Format the text of every entry below as a JSON list of strings, one string per line, skipping blank lines and leaving out the pictures.

——————

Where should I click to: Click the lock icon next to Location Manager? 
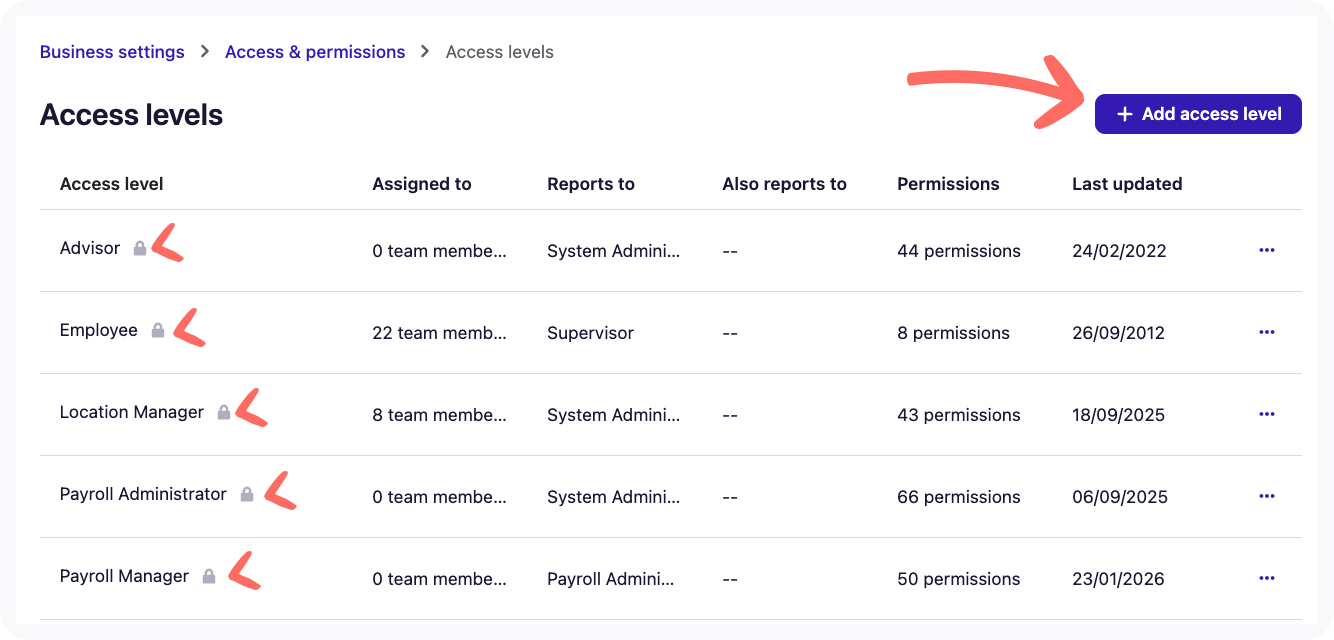point(222,411)
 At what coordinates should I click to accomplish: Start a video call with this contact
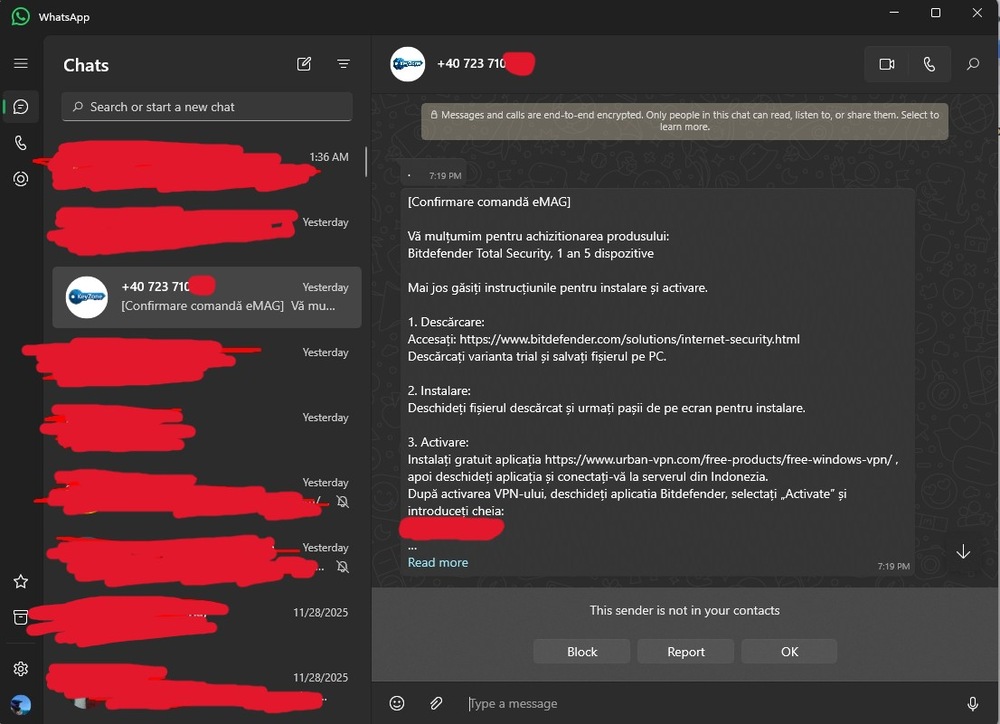(x=886, y=64)
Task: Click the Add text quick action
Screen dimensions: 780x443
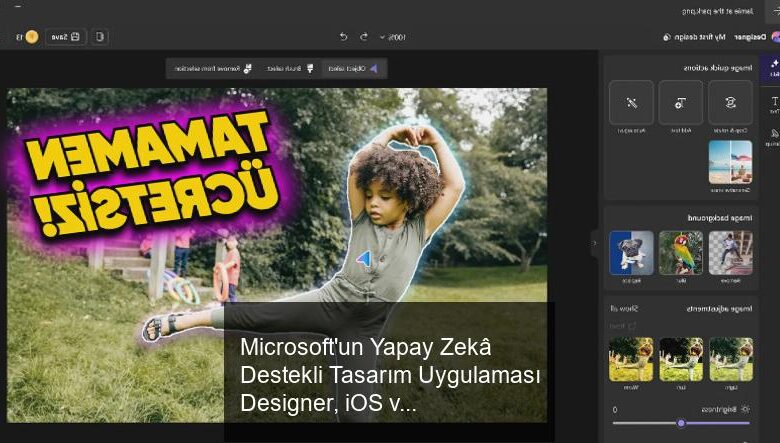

——————

** Exercise output **
[
  "Where should I click to: Click the lock icon next to Location Manager? ",
  "point(222,411)",
  " At what coordinates should I click to accomplish: Start a video call with this contact",
  "(x=886, y=64)",
  "Task: Click the Add text quick action",
  "Screen dimensions: 780x443"
]